Oculus Keratograph Topography System The Oculus Keratograph Topography System (Oculus Corporation) is capable of non-invasive assessment of tear meniscus height, which is an indicator of ocular surface tear volume. Topography measures the inferior tear meniscus height via imaging of the anterior ocular surface. It projects a small horizontal light that reflects off of the top of the tear meniscus and is able to directly measure the height of the inferior tear meniscus in millimeters. The computer analyzes the reflected Placido ring mires and measures the breakup time throughout the surface measured.
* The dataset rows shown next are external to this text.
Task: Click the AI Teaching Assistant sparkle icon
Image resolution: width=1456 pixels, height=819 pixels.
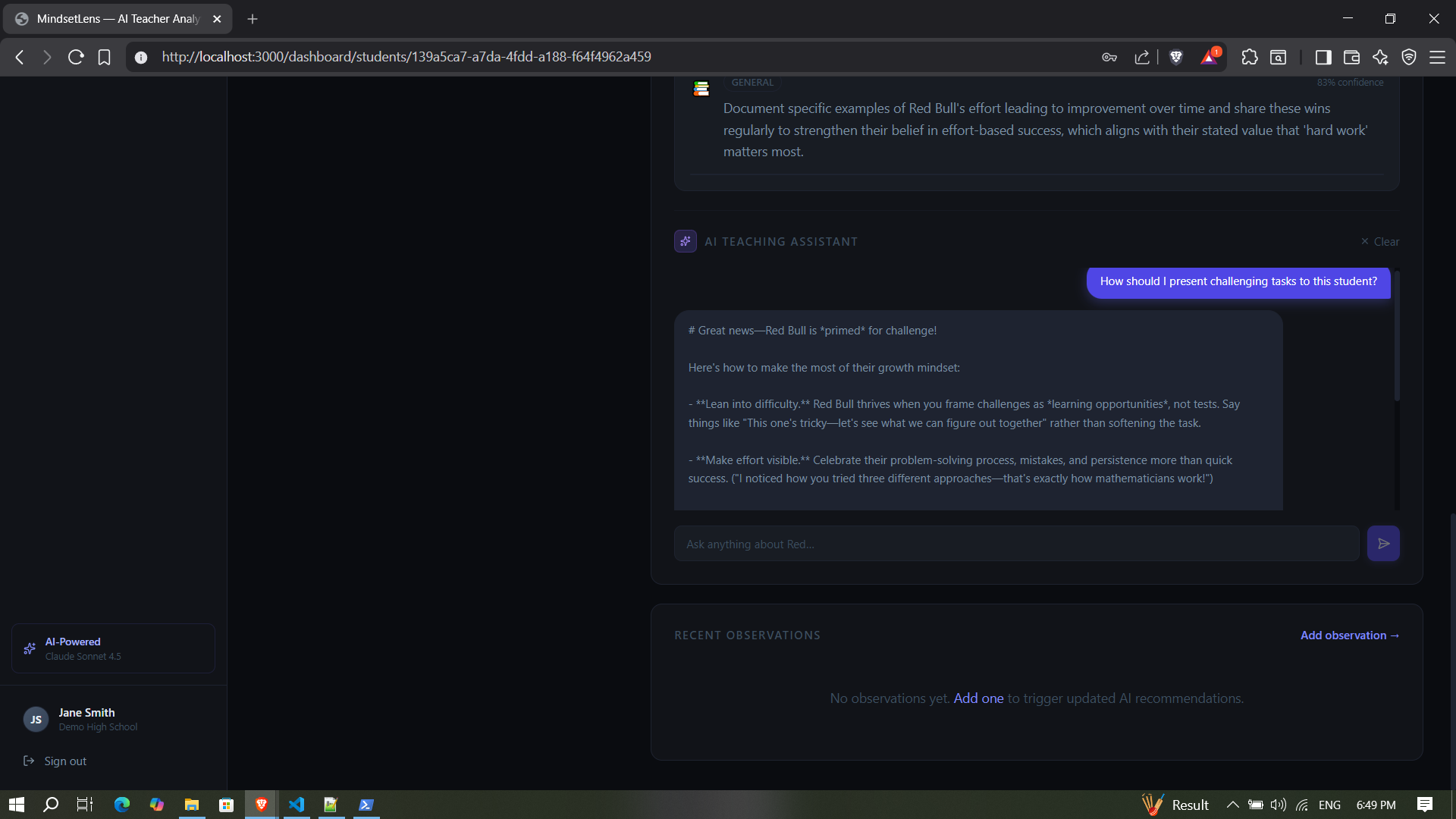Action: [686, 241]
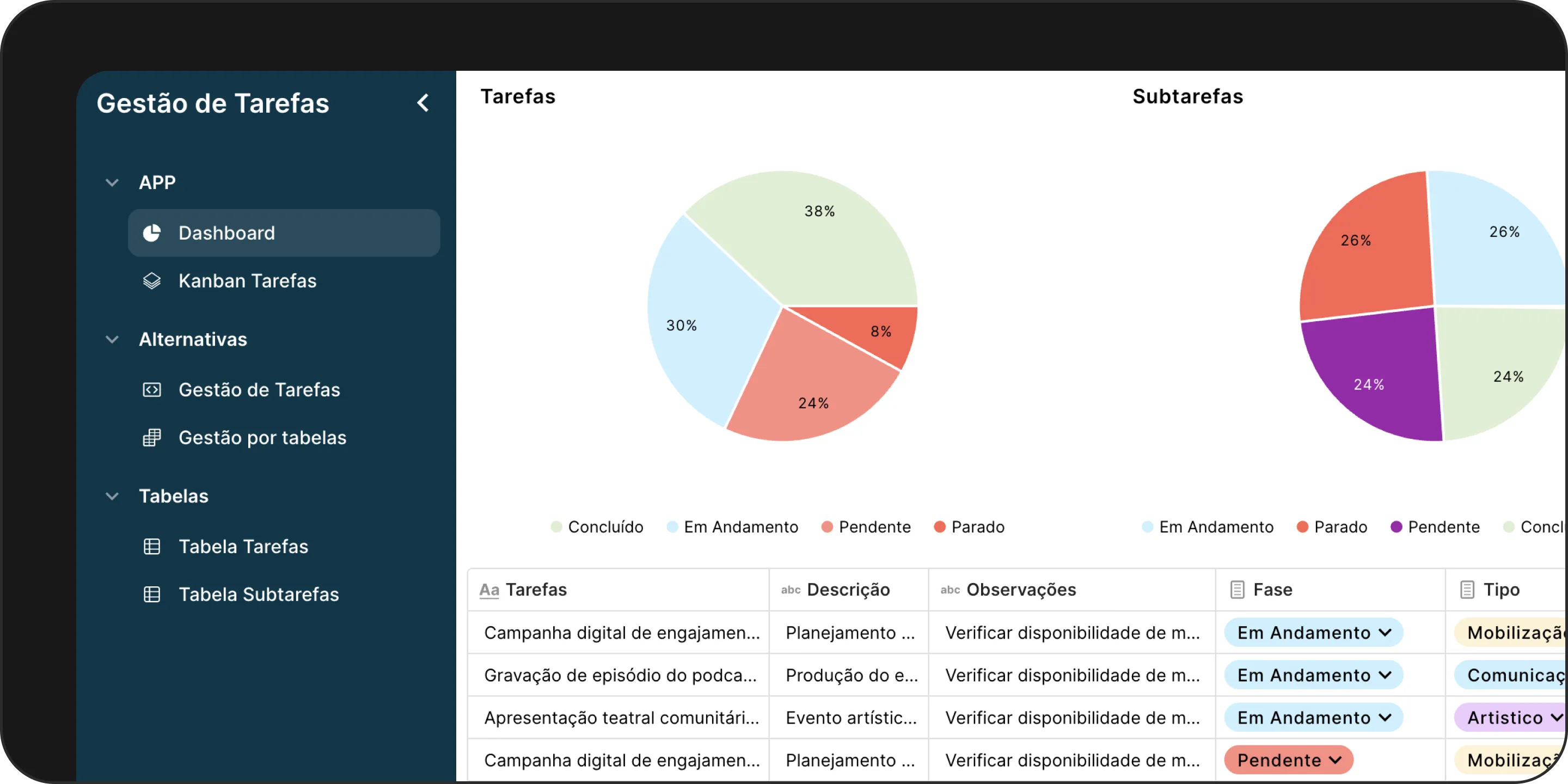The image size is (1568, 784).
Task: Click the Fase column header icon
Action: [x=1237, y=589]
Time measures of localized tear breakup are recorded to the 0.10 of a second. Breakup times of greater than 14 seconds are considered normal, whereas between 13 and 8 seconds are considered borderline. Seven seconds and below are considered abnormal.

Oral Tests

Salivary flow measures the amount of saliva produced over a certain period of time. Salivary scintigraphy is a nuclear medicine test that measures salivary gland function. Salivary gland biopsy is typically performed in the lower lip and confirms inflammatory cell (lymphocytic) infiltration of the minor salivary glands. In Sjögren’s syndrome, autoantibodies are produced and lymphocytic aggregates are present in the salivary glands in approximately 25% of patients (Risselada, et al, 2013).

Conclusion

As eyecare providers, we are about to apply novel testing for Sjögren’s syndrome.
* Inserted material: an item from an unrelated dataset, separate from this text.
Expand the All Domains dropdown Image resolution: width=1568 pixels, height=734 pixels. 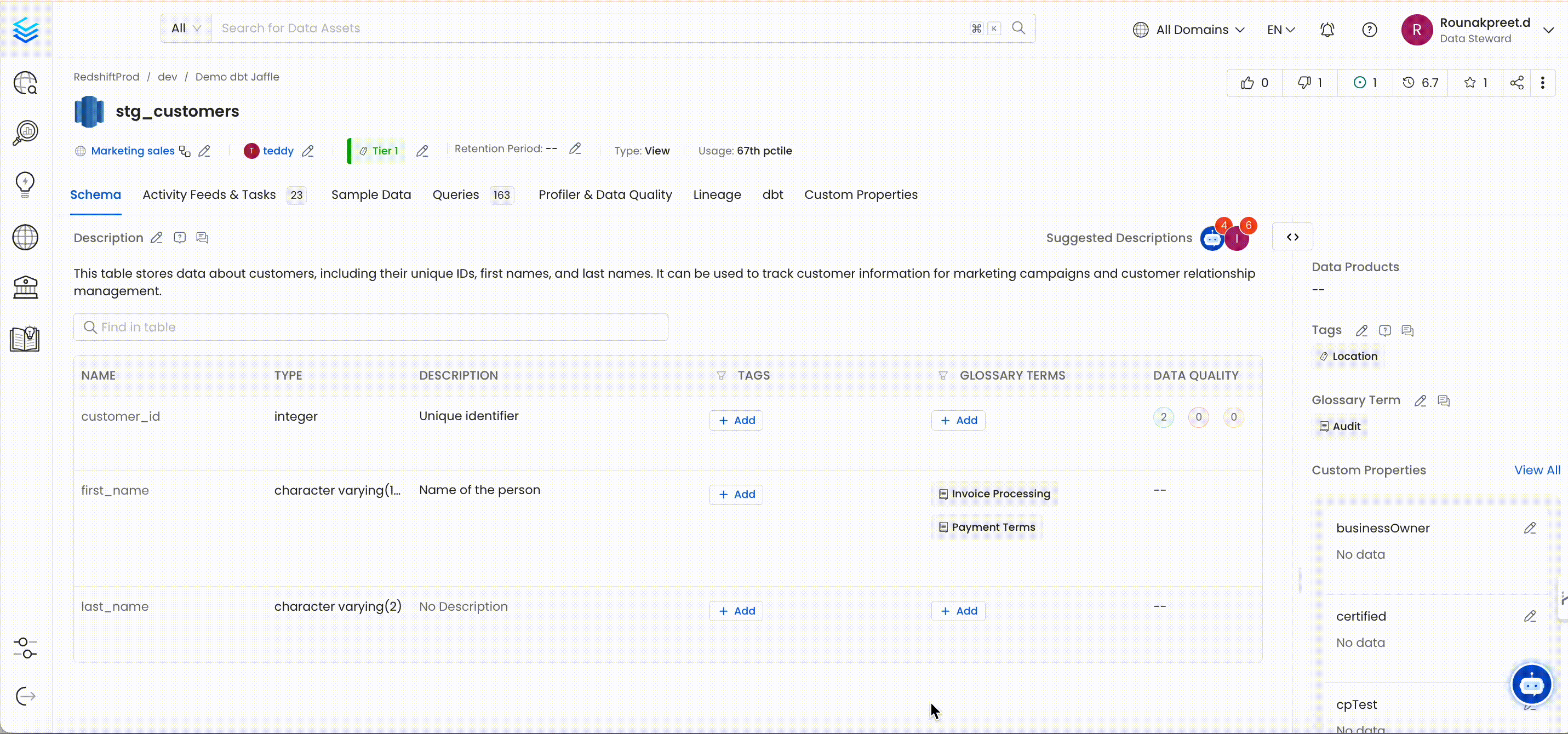tap(1188, 28)
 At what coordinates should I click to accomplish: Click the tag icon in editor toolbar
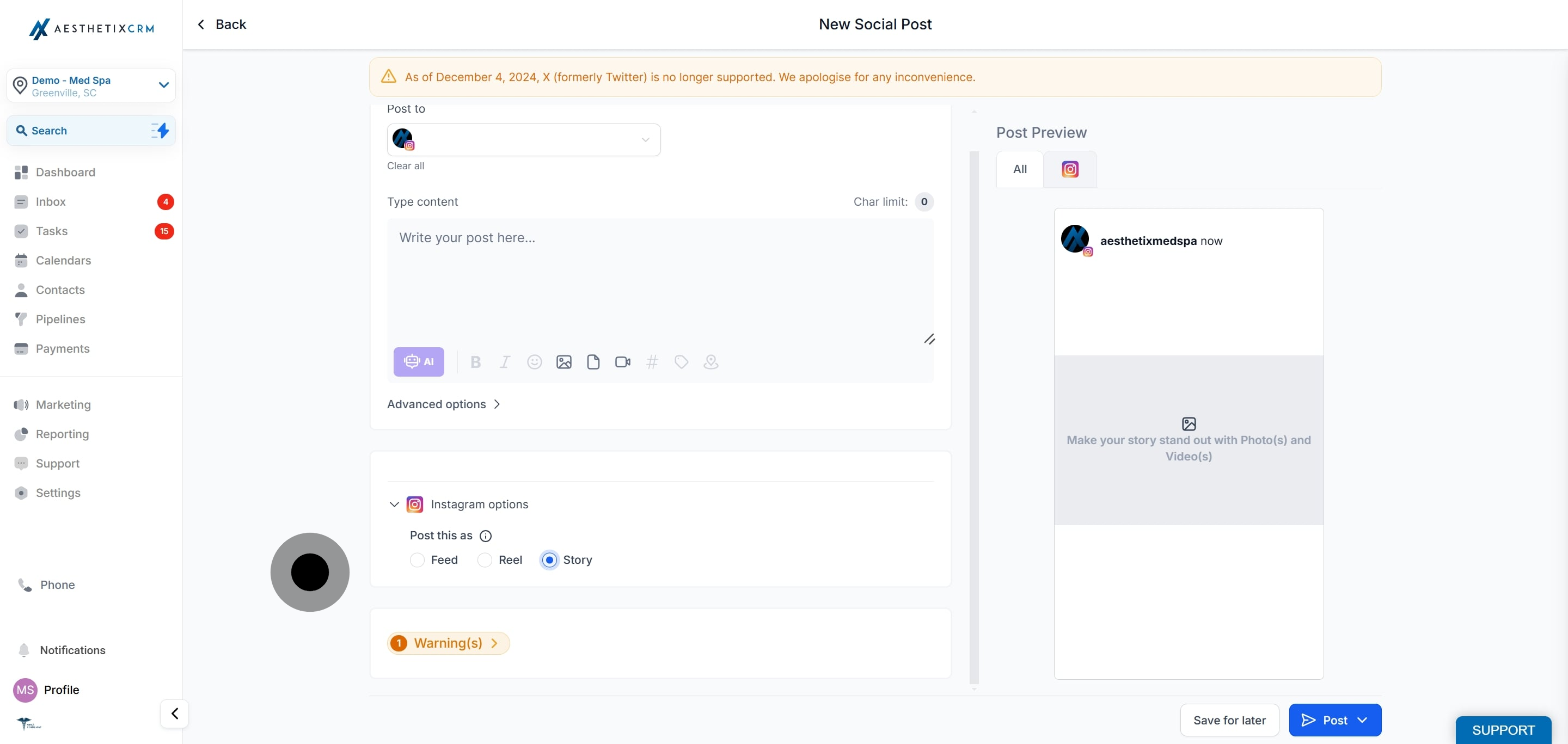681,362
With patient history, laboratory, blood tests, ocular testing, and coordination with rheumatology and dentistry for salivary testing, we are able to detect Sjögren’s syndrome. Early detection and treatment of Sjögren’s syndrome is important to prevent lymphoma or other systemic complications. Coordination of care with rheumatology is useful if Sjögren’s syndrome is suspected. CLS

For references, please visit www.clspectrum.com/references and click on document #224.

Dr. Barnett is a principal optometrist at the UC Davis Medical Center in Sacramento. She lectures and has been published on topics including dry eye, anterior segment disease, contact lenses, corneal collagen cross-linking, and creating a healthy balance between work and home life for women in optometry. She is a spokesperson for the California Optometric Association and has appeared on several television shows. She is an advisor to Alcon and Allergan, has received honoraria from Acculens and Essilor, and has performed research for Nidek.